> _What the task requires_: Please render the records below as a numbered list, from the line containing "Disclaimers (203, 1250)" up to and including the line containing "Site Map (1340, 1638)", leaving out any blank lines.

(A run of records)
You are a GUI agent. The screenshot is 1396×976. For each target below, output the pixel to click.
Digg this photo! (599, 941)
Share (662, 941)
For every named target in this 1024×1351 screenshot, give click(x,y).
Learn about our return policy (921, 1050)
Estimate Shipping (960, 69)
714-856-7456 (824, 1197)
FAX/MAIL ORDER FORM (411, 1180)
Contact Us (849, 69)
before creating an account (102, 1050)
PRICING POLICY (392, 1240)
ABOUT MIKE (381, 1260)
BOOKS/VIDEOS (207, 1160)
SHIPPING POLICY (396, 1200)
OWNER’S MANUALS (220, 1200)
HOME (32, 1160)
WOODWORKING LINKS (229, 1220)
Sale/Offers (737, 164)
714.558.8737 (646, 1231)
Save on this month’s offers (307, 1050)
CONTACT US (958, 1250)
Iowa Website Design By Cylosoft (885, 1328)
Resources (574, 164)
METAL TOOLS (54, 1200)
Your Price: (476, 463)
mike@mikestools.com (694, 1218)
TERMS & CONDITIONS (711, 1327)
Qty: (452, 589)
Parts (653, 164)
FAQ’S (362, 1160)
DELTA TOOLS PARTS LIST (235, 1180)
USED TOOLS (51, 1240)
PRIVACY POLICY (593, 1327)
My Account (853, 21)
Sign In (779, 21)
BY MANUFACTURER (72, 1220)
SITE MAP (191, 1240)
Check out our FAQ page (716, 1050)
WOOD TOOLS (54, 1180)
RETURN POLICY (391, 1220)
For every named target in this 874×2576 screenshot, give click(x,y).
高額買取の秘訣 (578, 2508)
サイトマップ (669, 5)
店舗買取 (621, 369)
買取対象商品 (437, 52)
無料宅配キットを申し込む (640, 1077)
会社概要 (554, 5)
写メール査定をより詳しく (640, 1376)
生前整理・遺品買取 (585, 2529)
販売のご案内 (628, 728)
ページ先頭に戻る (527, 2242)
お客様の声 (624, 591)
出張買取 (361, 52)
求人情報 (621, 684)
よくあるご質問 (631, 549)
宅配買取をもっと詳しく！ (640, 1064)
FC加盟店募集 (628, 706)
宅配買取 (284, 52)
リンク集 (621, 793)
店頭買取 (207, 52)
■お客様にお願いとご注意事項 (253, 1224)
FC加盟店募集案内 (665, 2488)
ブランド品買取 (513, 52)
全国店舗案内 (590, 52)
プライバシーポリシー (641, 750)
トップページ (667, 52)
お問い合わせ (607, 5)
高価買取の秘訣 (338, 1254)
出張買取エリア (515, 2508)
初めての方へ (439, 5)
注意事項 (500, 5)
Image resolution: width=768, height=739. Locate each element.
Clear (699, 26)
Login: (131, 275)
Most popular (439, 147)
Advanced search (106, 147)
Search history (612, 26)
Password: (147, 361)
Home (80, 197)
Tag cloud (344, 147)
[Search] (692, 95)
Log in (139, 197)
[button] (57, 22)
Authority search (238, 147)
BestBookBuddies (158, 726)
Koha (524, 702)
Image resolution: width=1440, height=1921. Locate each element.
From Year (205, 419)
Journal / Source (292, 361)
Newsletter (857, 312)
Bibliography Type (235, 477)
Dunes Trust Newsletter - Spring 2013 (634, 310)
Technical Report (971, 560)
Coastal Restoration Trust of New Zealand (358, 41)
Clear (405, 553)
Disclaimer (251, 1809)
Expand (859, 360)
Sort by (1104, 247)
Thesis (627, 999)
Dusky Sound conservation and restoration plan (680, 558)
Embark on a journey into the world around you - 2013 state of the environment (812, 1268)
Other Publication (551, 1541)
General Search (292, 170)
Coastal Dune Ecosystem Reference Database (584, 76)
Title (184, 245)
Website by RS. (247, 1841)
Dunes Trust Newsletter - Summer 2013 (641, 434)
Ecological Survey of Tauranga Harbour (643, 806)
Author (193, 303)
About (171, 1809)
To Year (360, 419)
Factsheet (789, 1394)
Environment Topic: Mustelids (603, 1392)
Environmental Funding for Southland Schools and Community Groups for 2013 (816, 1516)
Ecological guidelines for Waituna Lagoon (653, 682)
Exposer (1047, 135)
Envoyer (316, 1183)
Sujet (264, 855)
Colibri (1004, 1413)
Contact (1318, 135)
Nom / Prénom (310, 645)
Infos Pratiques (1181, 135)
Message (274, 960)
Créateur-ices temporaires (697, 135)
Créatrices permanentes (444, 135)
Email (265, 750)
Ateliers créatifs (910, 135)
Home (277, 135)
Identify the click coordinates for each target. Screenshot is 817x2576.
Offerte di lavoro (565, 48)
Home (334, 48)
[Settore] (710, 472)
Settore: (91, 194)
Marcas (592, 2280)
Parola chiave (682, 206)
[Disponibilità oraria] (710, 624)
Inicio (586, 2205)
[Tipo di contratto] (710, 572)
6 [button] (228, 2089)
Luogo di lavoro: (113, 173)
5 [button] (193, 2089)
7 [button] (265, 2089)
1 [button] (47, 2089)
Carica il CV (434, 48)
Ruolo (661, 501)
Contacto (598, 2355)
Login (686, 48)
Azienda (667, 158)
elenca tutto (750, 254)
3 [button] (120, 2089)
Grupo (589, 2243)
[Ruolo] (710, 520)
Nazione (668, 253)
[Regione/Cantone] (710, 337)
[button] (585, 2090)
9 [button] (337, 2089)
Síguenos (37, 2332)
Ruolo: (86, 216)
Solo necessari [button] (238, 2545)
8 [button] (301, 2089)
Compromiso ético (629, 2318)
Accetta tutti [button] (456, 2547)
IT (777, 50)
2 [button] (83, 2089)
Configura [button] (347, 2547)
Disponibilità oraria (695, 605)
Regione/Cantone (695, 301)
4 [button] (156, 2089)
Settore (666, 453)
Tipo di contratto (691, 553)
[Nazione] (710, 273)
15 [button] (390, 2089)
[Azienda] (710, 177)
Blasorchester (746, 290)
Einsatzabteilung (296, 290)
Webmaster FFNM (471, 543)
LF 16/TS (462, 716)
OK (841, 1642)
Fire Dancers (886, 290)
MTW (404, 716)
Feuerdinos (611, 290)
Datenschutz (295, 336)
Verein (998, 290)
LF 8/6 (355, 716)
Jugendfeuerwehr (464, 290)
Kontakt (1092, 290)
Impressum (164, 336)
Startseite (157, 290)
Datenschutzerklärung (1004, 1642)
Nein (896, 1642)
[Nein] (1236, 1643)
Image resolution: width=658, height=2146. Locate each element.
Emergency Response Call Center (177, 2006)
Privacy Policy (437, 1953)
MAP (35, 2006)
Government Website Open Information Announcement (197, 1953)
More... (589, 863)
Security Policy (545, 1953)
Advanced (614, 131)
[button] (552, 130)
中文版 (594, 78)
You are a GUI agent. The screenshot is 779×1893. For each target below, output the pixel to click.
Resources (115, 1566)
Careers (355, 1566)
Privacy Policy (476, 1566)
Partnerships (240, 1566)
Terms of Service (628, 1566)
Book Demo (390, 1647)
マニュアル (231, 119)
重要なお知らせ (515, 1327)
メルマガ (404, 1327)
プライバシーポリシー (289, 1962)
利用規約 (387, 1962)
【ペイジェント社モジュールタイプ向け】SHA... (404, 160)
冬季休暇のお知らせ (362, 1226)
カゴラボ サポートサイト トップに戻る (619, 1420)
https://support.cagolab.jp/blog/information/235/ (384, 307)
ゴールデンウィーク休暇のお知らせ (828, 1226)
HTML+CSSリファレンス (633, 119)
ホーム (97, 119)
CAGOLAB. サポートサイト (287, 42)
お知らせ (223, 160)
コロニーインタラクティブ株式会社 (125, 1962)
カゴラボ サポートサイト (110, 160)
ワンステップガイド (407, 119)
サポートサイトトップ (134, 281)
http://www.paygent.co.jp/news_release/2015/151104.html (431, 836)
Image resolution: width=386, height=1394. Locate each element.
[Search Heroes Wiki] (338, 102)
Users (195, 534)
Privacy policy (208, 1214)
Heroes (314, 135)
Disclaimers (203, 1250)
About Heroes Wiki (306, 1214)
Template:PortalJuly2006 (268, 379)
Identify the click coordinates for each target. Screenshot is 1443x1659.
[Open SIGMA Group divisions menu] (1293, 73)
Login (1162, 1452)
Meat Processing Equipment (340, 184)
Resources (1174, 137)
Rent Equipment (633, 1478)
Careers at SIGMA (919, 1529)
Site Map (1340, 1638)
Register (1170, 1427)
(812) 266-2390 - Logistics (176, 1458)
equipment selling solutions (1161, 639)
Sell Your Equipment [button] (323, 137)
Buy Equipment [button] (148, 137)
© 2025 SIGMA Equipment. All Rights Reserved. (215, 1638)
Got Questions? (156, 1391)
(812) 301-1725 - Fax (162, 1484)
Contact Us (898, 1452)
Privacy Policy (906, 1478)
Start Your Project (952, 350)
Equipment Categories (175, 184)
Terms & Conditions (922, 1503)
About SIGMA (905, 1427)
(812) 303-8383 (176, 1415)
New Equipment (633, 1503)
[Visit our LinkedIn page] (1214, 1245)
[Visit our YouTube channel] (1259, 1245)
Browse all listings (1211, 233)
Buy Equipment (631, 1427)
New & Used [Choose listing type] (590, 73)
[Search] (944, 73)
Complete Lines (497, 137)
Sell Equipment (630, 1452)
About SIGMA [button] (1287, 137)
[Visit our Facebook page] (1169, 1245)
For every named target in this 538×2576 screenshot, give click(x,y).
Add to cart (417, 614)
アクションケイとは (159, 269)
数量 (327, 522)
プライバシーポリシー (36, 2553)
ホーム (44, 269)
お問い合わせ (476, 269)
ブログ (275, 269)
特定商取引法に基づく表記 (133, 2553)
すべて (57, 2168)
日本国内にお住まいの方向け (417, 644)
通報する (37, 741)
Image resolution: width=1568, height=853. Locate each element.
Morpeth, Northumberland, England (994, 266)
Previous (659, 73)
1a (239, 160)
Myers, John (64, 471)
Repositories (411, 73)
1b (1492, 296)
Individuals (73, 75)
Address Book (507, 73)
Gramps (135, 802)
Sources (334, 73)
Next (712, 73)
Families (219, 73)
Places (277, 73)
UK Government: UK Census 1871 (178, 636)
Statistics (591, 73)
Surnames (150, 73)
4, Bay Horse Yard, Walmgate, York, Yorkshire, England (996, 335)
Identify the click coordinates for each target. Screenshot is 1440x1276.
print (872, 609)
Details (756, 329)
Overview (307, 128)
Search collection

> _Reply to the task_:
1. Disclaimers (203, 1250)
2. About Heroes Wiki (306, 1214)
3. Template:PortalJuly2006 (268, 379)
4. Identify the click coordinates for each target. Screenshot is 1443x1659.
5. [Open SIGMA Group divisions menu] (1293, 73)
6. Login (1162, 1452)
7. Meat Processing Equipment (340, 184)
8. Resources (1174, 137)
9. Rent Equipment (633, 1478)
10. Careers at SIGMA (919, 1529)
11. Site Map (1340, 1638)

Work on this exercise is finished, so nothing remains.